— START Supplied text —
EP by for King & Country
- Released: 22 October 2013
- Genre: Contemporary Christian music, Christian rock, pop rock, Christmas music
- Length: 18:05
- Label: Fervent

= Into the Silent Night: The EP =

Into the Silent Night: The EP is a Christmas extended play from Australian Christian pop duo for King & Country. Fervent Records released the EP on 22 October 2013.

==Critical reception==

Awarding the EP three stars for CCM Magazine, Matt Conner says, "a quick holiday offering makes sense to tide fans over." Tony Cummings, indicating in an eight out of ten review by Cross Rhythms, writes, "No doubt this will be selling well over the next few Christmases." Giving the album four stars at Jesus Freak Hideout, Michael Weaver states, "Into the Silent Night has two solid originals and two well-crafted covers for your enjoyment." Jonathan J. Francesco, signaling in a four and a half star review from New Release Today, describes, "it's truly refreshing to see a release that is not only musically memorable and enjoyable from start to finish, but one that also manages to keep Christ the prime focus throughout." Rating the album four stars at Indie Vision Music, Jonathan Andre responds, "Fervent Records-signed band continue to marvel and amaze whoever listens to them, and this Christmas EP is no different." Jono Davies, assigning the album four stars from Louder Than the Music, replies, "[its] a great alternative Christmas album."
— END Supplied text —
— START Data shown —
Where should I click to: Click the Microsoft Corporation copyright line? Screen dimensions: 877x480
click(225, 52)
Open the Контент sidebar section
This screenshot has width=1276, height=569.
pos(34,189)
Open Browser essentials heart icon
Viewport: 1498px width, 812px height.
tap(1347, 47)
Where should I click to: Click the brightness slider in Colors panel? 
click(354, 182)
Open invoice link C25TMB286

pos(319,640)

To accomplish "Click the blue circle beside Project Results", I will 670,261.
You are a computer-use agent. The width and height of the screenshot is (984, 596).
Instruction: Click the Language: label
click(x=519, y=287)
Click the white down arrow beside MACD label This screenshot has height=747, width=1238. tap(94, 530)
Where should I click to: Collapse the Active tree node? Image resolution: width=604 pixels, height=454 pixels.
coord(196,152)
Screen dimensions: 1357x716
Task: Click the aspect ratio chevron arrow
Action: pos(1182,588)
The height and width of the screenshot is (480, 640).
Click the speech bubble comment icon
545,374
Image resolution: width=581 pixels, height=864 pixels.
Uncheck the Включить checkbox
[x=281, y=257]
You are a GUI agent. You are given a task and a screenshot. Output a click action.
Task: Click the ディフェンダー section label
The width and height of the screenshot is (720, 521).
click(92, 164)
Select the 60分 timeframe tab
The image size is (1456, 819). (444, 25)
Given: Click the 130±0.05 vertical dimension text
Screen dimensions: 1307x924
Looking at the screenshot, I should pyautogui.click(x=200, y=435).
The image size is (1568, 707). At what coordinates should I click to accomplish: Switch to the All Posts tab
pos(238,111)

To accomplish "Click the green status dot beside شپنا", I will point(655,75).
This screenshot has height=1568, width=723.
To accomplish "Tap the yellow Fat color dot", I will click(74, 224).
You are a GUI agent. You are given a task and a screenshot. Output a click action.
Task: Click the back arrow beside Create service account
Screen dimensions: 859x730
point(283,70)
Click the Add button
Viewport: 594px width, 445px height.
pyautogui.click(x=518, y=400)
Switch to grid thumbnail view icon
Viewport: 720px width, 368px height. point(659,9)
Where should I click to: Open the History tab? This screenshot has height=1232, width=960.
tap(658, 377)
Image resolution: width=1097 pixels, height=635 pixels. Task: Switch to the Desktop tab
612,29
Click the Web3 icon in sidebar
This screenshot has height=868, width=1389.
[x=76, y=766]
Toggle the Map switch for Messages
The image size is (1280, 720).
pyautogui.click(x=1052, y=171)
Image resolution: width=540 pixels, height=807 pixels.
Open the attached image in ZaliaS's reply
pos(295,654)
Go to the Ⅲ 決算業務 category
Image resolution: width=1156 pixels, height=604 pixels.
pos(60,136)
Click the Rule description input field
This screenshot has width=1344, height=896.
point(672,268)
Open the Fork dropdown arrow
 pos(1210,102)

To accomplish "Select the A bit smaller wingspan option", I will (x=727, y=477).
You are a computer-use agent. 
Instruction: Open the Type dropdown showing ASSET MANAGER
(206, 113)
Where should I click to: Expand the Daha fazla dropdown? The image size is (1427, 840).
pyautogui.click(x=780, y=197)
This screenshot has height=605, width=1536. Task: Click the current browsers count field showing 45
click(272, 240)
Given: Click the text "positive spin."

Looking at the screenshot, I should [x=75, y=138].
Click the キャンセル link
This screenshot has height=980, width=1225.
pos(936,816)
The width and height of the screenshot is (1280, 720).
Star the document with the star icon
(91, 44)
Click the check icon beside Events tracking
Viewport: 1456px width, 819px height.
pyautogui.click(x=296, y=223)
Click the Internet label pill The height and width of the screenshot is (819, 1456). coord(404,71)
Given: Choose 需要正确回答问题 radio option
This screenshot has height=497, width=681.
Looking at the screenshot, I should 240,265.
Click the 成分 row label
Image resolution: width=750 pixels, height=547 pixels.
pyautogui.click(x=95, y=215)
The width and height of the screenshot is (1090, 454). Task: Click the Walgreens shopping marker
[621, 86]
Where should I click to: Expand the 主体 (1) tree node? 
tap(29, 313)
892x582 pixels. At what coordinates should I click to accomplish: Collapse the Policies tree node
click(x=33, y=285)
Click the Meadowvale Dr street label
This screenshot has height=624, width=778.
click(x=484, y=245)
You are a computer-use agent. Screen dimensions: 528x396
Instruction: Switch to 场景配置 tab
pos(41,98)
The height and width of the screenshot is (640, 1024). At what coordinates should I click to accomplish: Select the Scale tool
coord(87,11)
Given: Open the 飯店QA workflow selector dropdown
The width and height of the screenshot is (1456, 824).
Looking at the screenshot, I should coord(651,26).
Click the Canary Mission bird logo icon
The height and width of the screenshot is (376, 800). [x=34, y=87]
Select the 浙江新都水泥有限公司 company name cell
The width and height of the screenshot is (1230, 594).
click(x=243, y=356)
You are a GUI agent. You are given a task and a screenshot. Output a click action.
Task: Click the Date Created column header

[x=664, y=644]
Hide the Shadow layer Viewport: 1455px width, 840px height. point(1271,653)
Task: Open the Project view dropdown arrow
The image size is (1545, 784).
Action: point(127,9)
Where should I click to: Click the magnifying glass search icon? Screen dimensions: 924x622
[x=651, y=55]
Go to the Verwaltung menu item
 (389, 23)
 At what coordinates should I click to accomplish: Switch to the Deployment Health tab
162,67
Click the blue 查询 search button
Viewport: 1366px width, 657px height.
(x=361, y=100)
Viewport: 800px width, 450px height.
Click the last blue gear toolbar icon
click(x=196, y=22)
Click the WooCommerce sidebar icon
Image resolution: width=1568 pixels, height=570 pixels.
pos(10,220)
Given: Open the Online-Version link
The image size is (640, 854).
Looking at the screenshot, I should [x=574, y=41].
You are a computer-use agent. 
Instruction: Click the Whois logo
— END Data shown —
Your tasks —
• a. Name every publication that, according to the Into the Silent Night article, reviewed the EP.
• b. Turn the paragraph of the Into the Silent Night article beginning "Awarding the EP three stars" into a list that gives each reviewer, outlet and rating.
• c. Answer from the Into the Silent Night article:
(i) What is the EP's length?
(ii) What kind of act is for King & Country, and what nationality?
(iii) What did Michael Weaver say the EP has besides two well-crafted covers?
Rely only on the Into the Silent Night article, not on the material.

Expected results —
• a.
CCM Magazine
Cross Rhythms
Jesus Freak Hideout
New Release Today
Indie Vision Music
Louder Than the Music

• b.
- Matt Conner, CCM Magazine: three stars
- Tony Cummings, Cross Rhythms: eight out of ten
- Michael Weaver, Jesus Freak Hideout: four stars
- Jonathan J. Francesco, New Release Today: four and a half stars
- Jonathan Andre, Indie Vision Music: four stars
- Jono Davies, Louder Than the Music: four stars

• c.
(i) 18:05
(ii) An Australian Christian pop duo
(iii) Two solid originals